**What you have to do**
The reply should contain only the lines from the start of the records through the line with "The height and", reproduced verbatim and without pictures.

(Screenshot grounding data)
* * * * * * *
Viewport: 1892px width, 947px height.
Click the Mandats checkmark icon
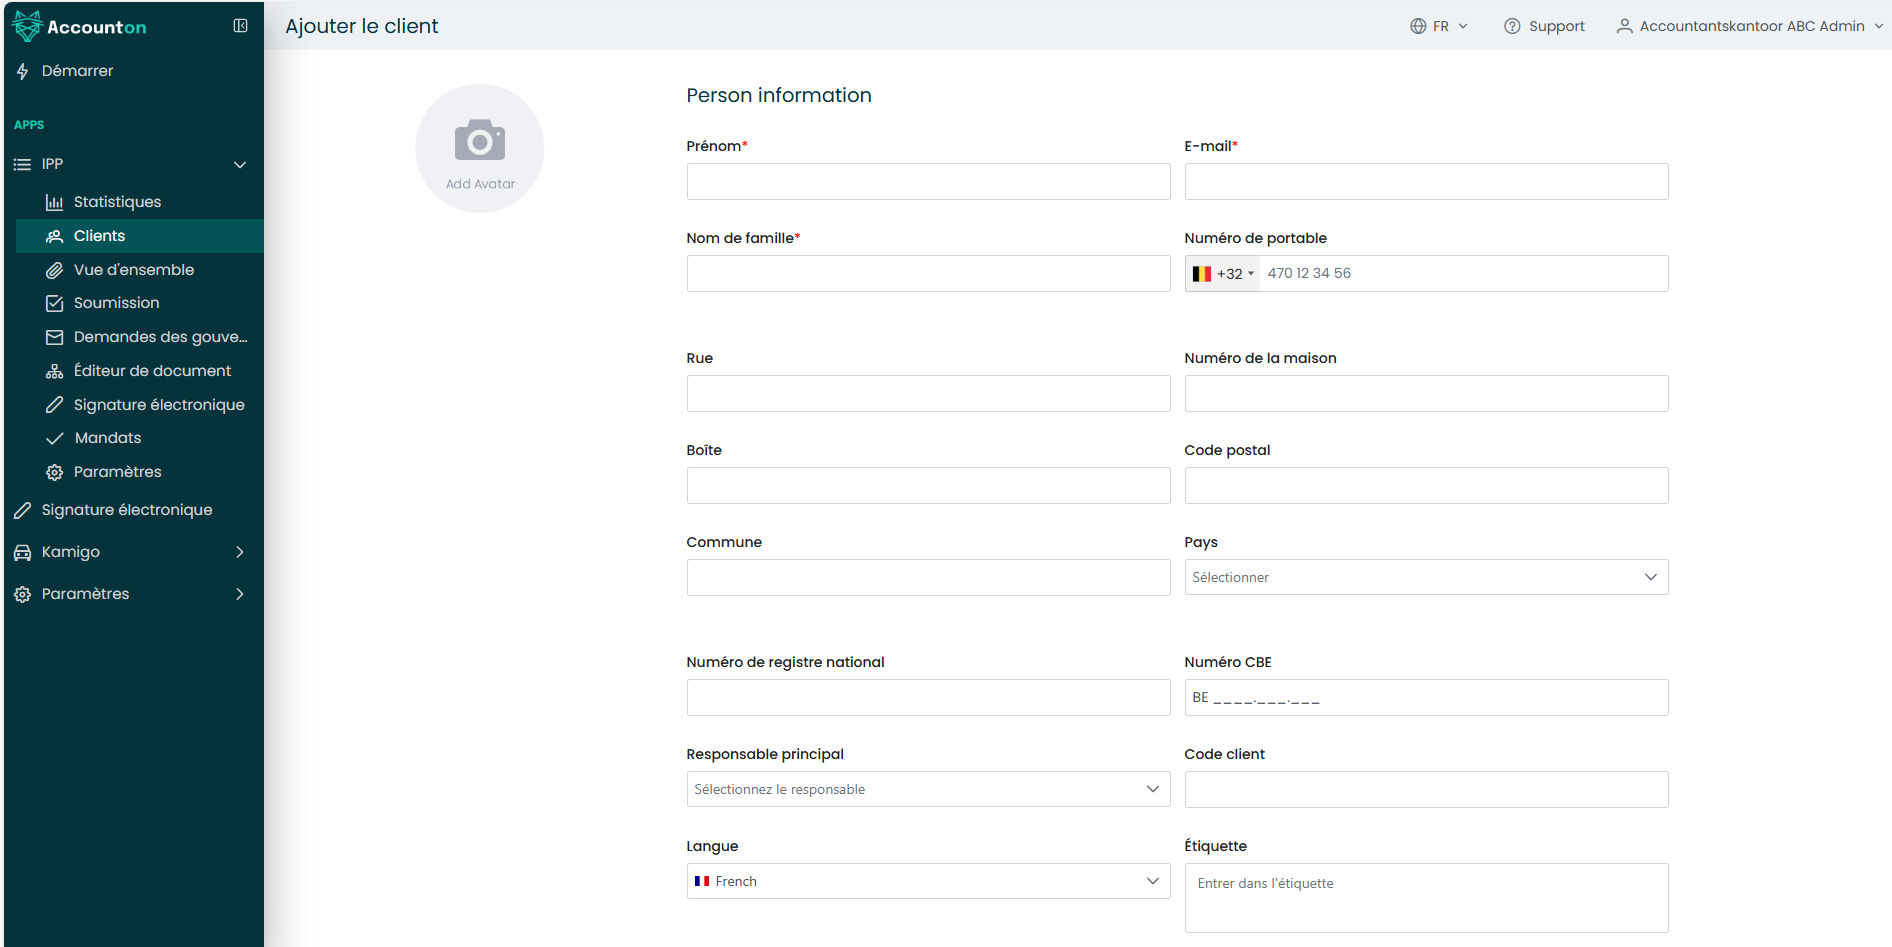[x=55, y=438]
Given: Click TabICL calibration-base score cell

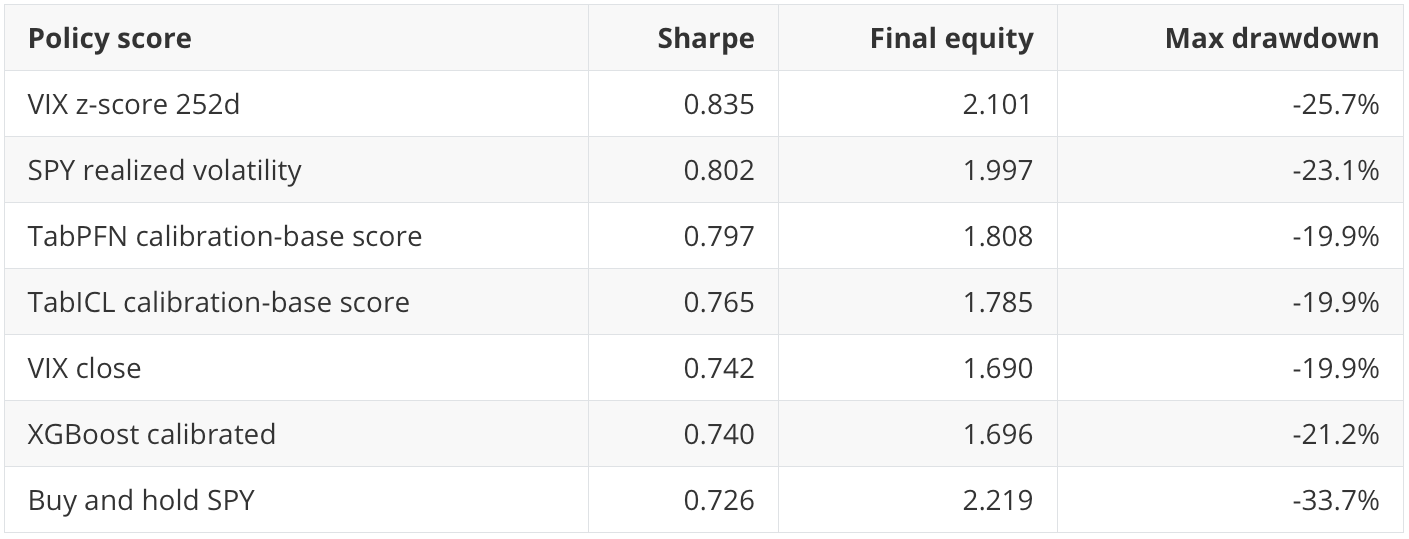Looking at the screenshot, I should 219,302.
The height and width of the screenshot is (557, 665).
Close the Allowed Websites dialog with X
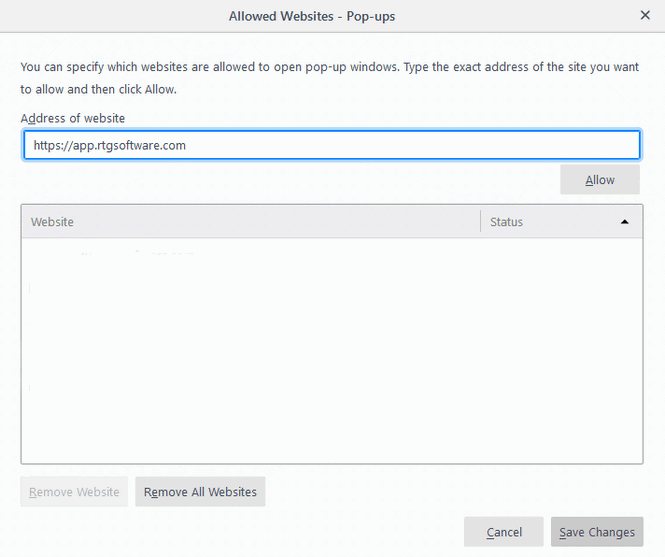coord(644,16)
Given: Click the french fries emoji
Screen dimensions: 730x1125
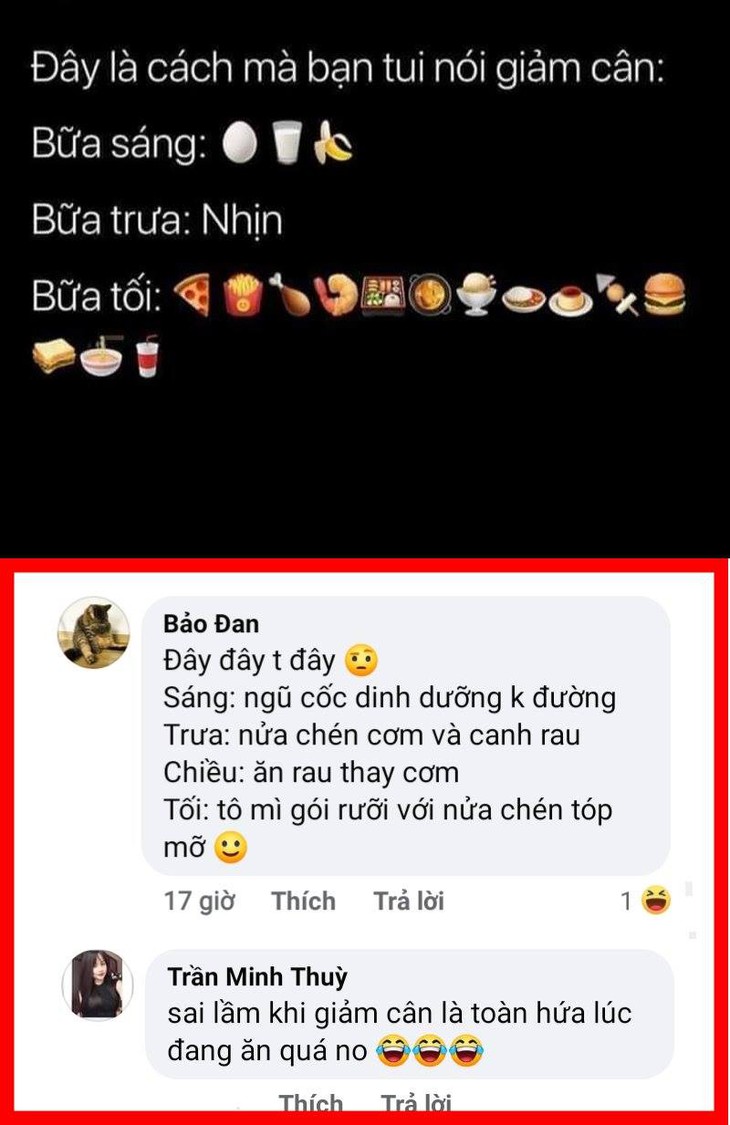Looking at the screenshot, I should click(x=243, y=294).
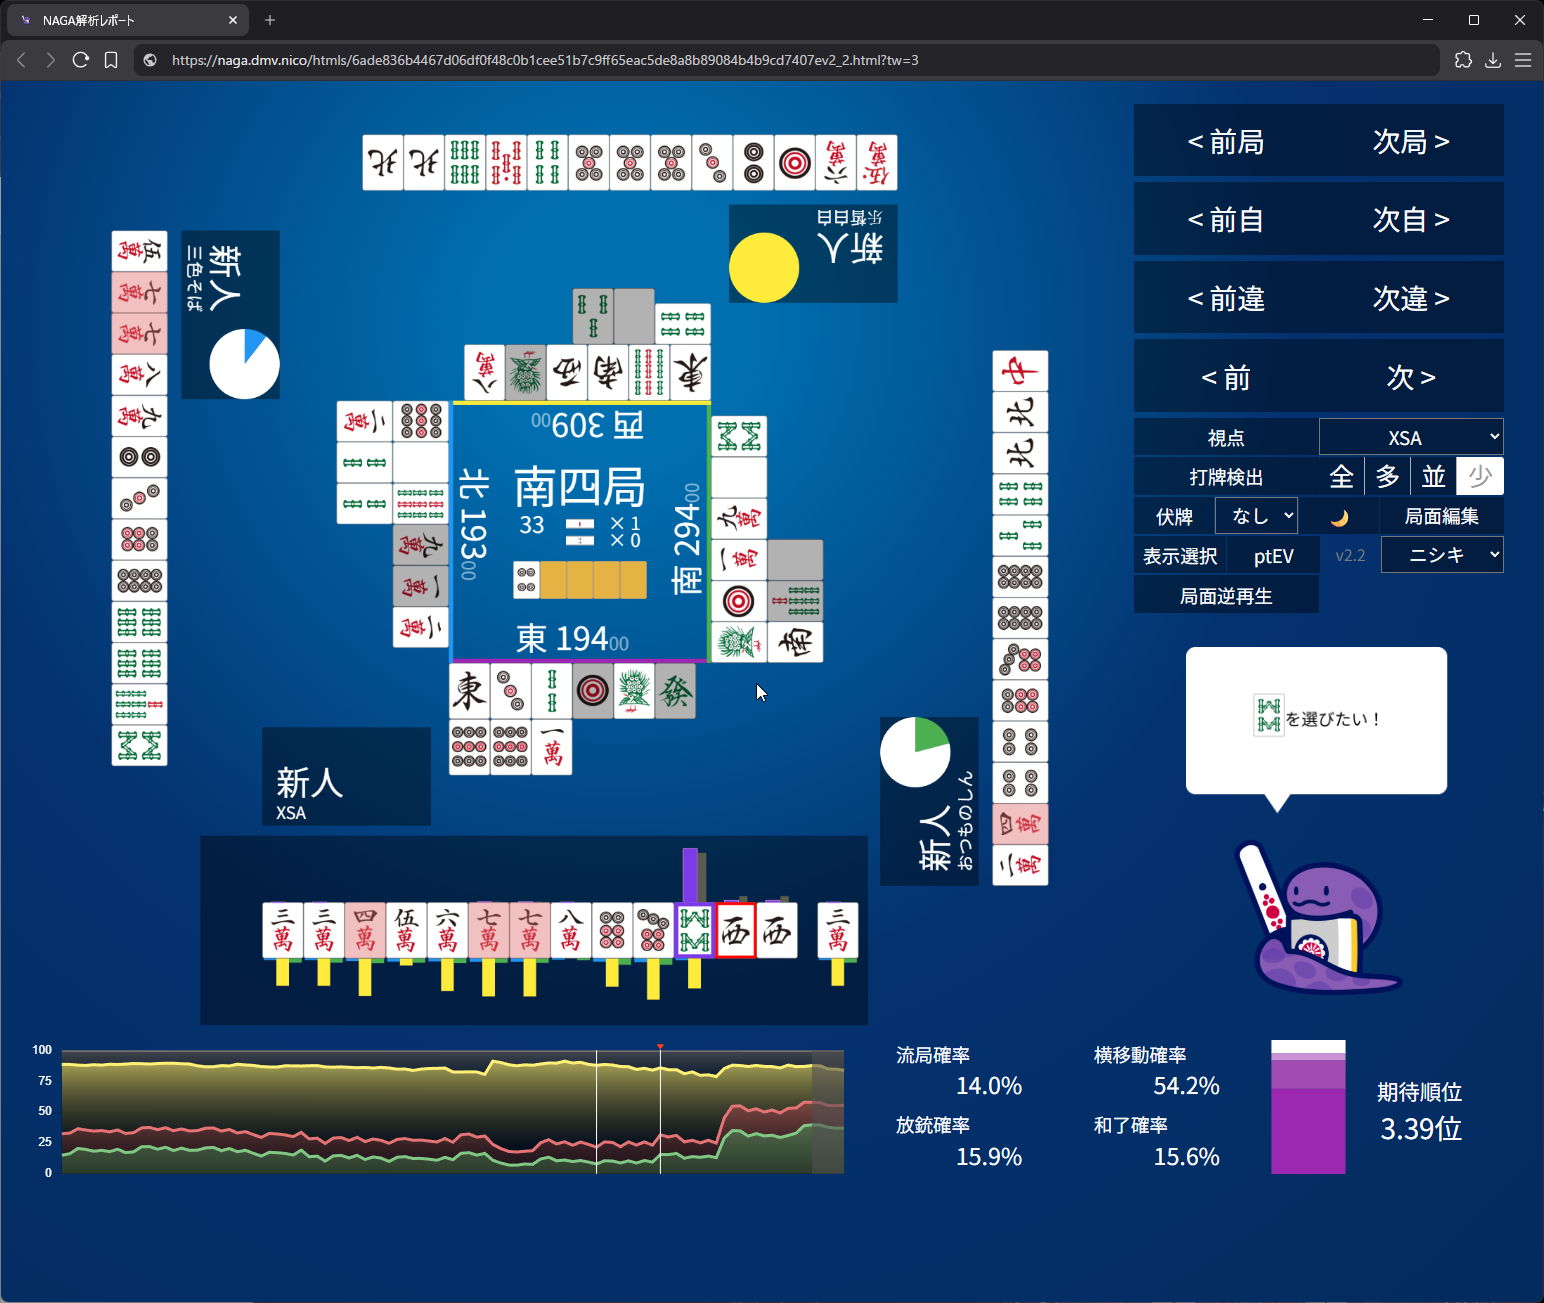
* * * * * * *
**Answer to the problem**
Viewport: 1892px width, 947px height.
Click the Mandats checkmark icon
[x=55, y=438]
Given: Click TabICL calibration-base score cell

Looking at the screenshot, I should 219,302.
The height and width of the screenshot is (557, 665).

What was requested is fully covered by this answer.